* **Your instructions**: Swap "trash icon" for "bin icon" and write out everything from the line containing "Image resolution: width=1222" down through the end of the entries, changing nothing else and leaving out the pictures.

* **Supplied entries**:
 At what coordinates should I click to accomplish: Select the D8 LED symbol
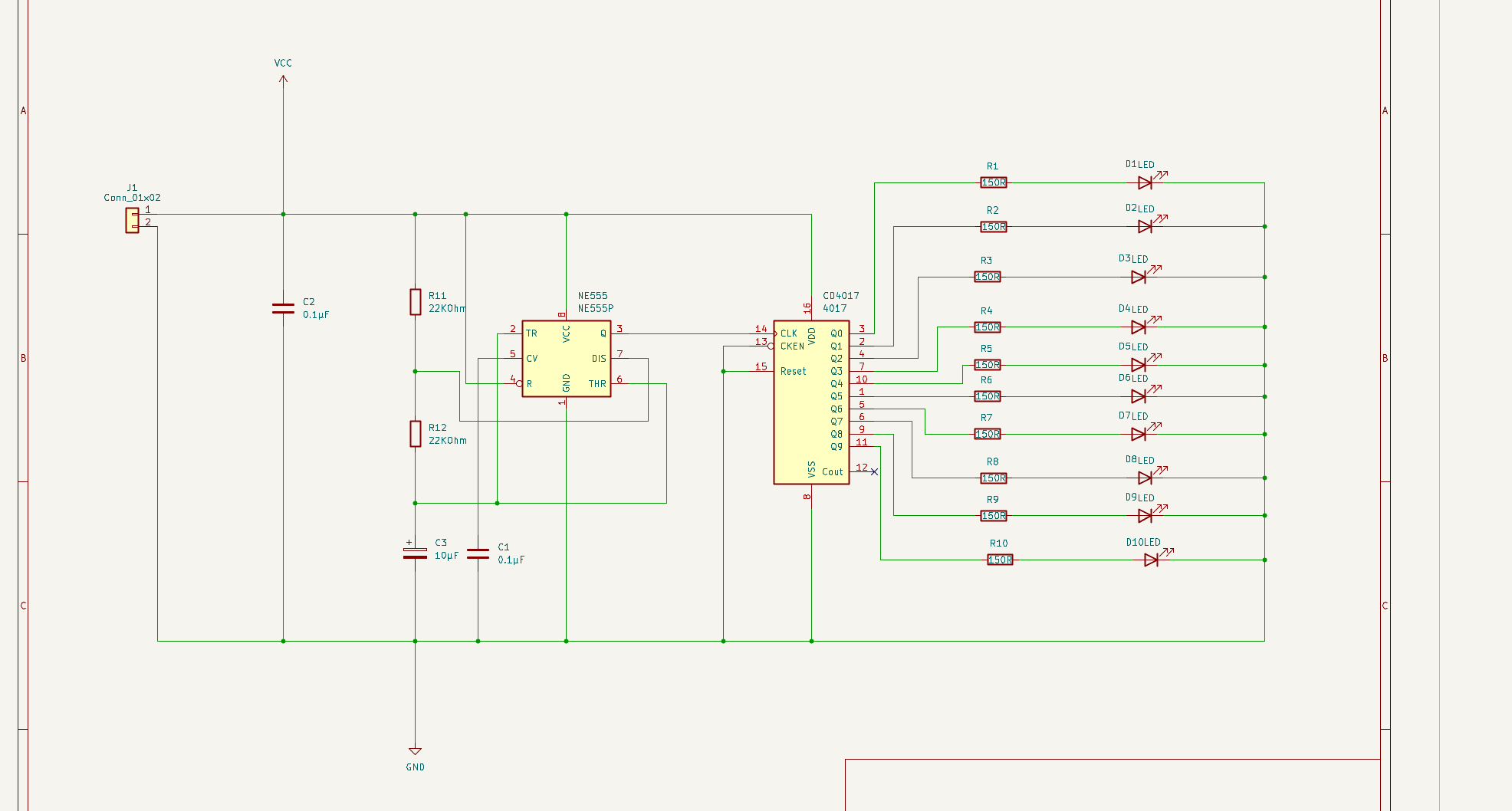pos(1145,478)
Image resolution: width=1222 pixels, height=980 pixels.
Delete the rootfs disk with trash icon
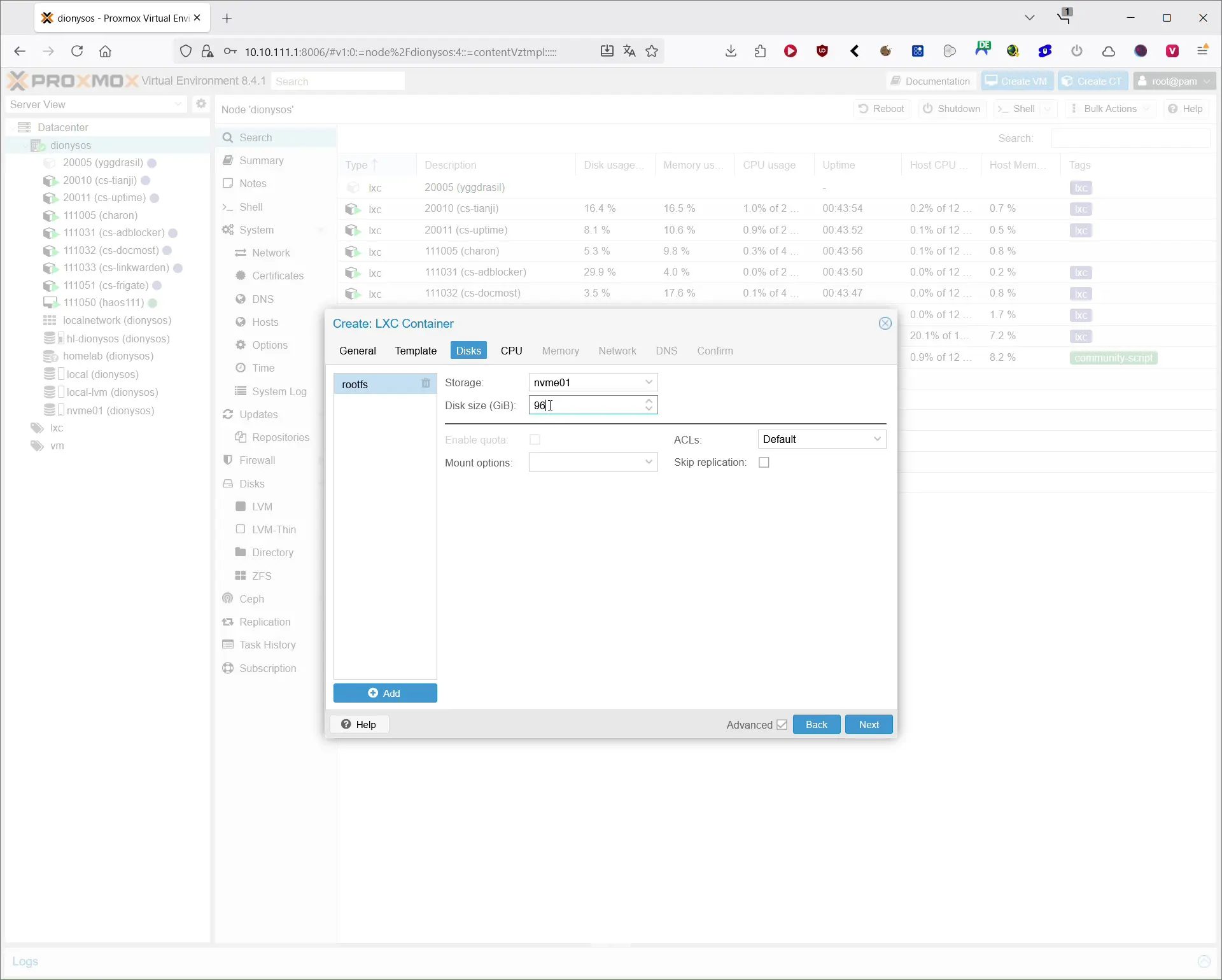[x=426, y=384]
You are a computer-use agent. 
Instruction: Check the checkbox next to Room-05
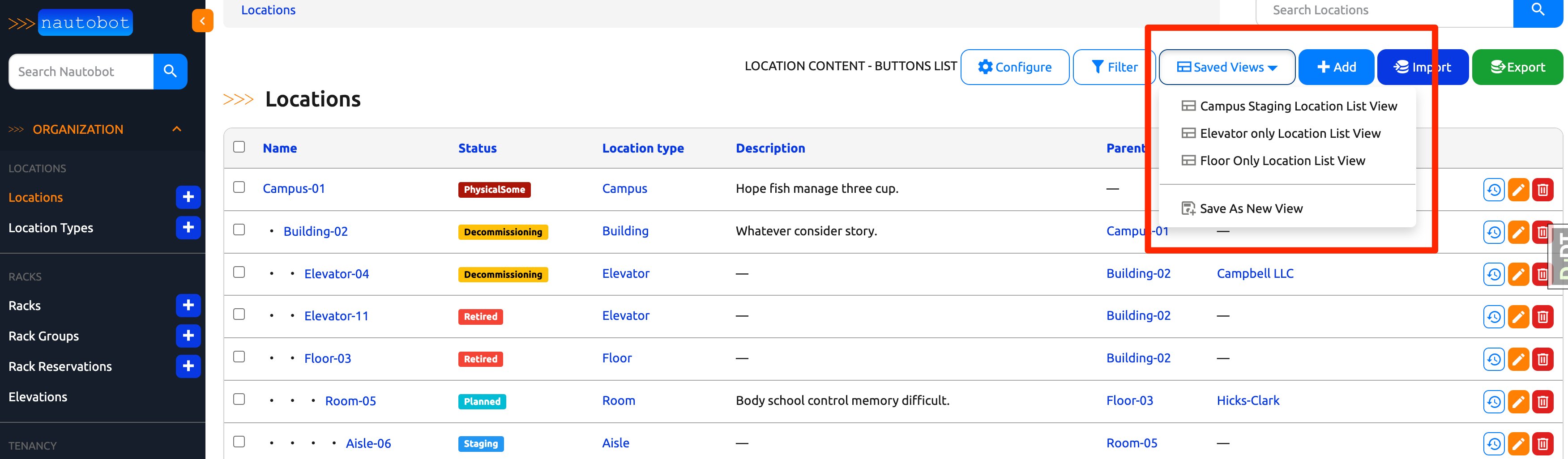(x=239, y=399)
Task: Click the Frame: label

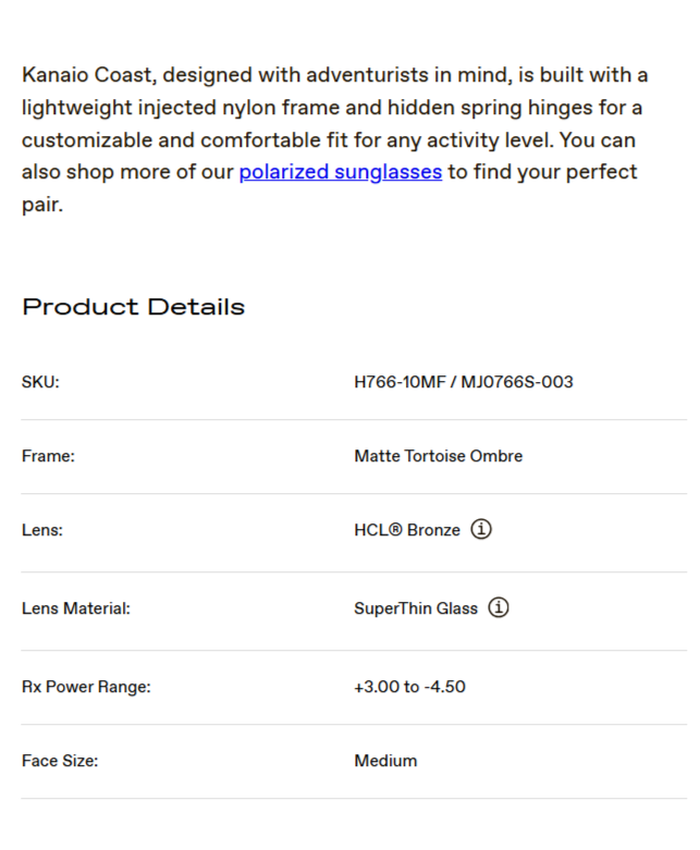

* **Reply to the task**:
Image resolution: width=1222 pixels, height=980 pixels.
Delete the rootfs disk with bin icon
[x=426, y=384]
You are a computer-use agent. 
Instruction: Check the checkbox next to Room-05
(x=239, y=399)
Task: Click the Frame: label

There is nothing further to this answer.